# TASK DESCRIPTION:
Reproduce the following data verbatim, line by line, with no alterations.

# DATASET:
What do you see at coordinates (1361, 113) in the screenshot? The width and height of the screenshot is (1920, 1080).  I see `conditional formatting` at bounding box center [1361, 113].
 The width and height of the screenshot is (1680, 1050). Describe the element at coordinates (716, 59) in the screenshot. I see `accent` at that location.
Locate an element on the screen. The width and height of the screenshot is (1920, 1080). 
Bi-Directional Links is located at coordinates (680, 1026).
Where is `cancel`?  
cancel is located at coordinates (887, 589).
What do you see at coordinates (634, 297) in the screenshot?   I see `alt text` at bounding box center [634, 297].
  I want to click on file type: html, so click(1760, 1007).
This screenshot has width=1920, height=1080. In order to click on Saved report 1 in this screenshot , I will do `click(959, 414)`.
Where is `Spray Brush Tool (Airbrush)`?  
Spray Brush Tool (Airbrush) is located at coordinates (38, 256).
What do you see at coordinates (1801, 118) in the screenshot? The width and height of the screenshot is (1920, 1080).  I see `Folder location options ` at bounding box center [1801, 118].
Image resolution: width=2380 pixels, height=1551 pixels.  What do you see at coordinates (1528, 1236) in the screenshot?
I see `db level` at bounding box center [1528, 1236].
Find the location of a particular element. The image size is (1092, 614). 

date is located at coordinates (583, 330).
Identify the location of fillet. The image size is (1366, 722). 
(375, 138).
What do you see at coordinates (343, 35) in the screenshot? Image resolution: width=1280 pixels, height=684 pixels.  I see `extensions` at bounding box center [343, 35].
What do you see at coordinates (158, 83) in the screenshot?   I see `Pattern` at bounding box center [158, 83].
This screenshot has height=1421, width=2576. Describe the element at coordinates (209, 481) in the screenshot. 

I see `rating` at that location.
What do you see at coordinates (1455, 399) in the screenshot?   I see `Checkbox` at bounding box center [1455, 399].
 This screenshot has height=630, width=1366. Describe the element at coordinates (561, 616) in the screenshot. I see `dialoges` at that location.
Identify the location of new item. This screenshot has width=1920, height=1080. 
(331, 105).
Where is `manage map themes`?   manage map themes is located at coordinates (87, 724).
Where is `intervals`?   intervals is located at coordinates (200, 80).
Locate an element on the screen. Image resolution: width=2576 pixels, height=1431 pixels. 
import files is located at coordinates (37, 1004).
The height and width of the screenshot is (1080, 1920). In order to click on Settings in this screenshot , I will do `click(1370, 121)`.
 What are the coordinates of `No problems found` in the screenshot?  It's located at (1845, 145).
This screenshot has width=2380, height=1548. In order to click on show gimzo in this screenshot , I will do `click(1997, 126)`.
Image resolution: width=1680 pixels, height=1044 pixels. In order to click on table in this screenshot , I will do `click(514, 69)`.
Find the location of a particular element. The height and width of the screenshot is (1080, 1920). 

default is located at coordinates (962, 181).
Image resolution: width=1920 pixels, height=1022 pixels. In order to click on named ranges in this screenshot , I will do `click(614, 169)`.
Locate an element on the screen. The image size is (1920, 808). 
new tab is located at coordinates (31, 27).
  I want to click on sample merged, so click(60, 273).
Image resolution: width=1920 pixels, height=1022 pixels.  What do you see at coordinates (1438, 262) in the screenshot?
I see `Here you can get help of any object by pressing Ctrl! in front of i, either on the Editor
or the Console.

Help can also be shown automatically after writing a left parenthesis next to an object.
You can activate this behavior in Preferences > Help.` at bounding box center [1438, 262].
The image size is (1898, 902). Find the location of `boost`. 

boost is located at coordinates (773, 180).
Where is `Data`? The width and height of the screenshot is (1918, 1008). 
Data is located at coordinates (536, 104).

# REPLY TO THE TASK:
What do you see at coordinates (1361, 113) in the screenshot? The width and height of the screenshot is (1920, 1080).  I see `conditional formatting` at bounding box center [1361, 113].
 The width and height of the screenshot is (1680, 1050). Describe the element at coordinates (716, 59) in the screenshot. I see `accent` at that location.
Locate an element on the screen. The width and height of the screenshot is (1920, 1080). 
Bi-Directional Links is located at coordinates (680, 1026).
Where is `cancel`?  
cancel is located at coordinates (887, 589).
What do you see at coordinates (634, 297) in the screenshot?   I see `alt text` at bounding box center [634, 297].
  I want to click on file type: html, so click(1760, 1007).
This screenshot has width=1920, height=1080. In order to click on Saved report 1 in this screenshot , I will do `click(959, 414)`.
Where is `Spray Brush Tool (Airbrush)`?  
Spray Brush Tool (Airbrush) is located at coordinates (38, 256).
What do you see at coordinates (1801, 118) in the screenshot? The width and height of the screenshot is (1920, 1080).  I see `Folder location options ` at bounding box center [1801, 118].
Image resolution: width=2380 pixels, height=1551 pixels.  What do you see at coordinates (1528, 1236) in the screenshot?
I see `db level` at bounding box center [1528, 1236].
Find the location of a particular element. The image size is (1092, 614). 

date is located at coordinates (583, 330).
Identify the location of fillet. The image size is (1366, 722). 
(375, 138).
What do you see at coordinates (343, 35) in the screenshot? Image resolution: width=1280 pixels, height=684 pixels.  I see `extensions` at bounding box center [343, 35].
What do you see at coordinates (158, 83) in the screenshot?   I see `Pattern` at bounding box center [158, 83].
This screenshot has height=1421, width=2576. Describe the element at coordinates (209, 481) in the screenshot. 

I see `rating` at that location.
What do you see at coordinates (1455, 399) in the screenshot?   I see `Checkbox` at bounding box center [1455, 399].
 This screenshot has height=630, width=1366. Describe the element at coordinates (561, 616) in the screenshot. I see `dialoges` at that location.
Identify the location of new item. This screenshot has width=1920, height=1080. 
(331, 105).
Where is `manage map themes`?   manage map themes is located at coordinates (87, 724).
Where is `intervals`?   intervals is located at coordinates (200, 80).
Locate an element on the screen. Image resolution: width=2576 pixels, height=1431 pixels. 
import files is located at coordinates (37, 1004).
The height and width of the screenshot is (1080, 1920). In order to click on Settings in this screenshot , I will do `click(1370, 121)`.
 What are the coordinates of `No problems found` in the screenshot?  It's located at (1845, 145).
This screenshot has width=2380, height=1548. In order to click on show gimzo in this screenshot , I will do `click(1997, 126)`.
Image resolution: width=1680 pixels, height=1044 pixels. In order to click on table in this screenshot , I will do `click(514, 69)`.
Find the location of a particular element. The height and width of the screenshot is (1080, 1920). 

default is located at coordinates (962, 181).
Image resolution: width=1920 pixels, height=1022 pixels. In order to click on named ranges in this screenshot , I will do `click(614, 169)`.
Locate an element on the screen. The image size is (1920, 808). 
new tab is located at coordinates (31, 27).
  I want to click on sample merged, so click(60, 273).
Image resolution: width=1920 pixels, height=1022 pixels.  What do you see at coordinates (1438, 262) in the screenshot?
I see `Here you can get help of any object by pressing Ctrl! in front of i, either on the Editor
or the Console.

Help can also be shown automatically after writing a left parenthesis next to an object.
You can activate this behavior in Preferences > Help.` at bounding box center [1438, 262].
The image size is (1898, 902). Find the location of `boost`. 

boost is located at coordinates (773, 180).
Where is `Data`? The width and height of the screenshot is (1918, 1008). 
Data is located at coordinates (536, 104).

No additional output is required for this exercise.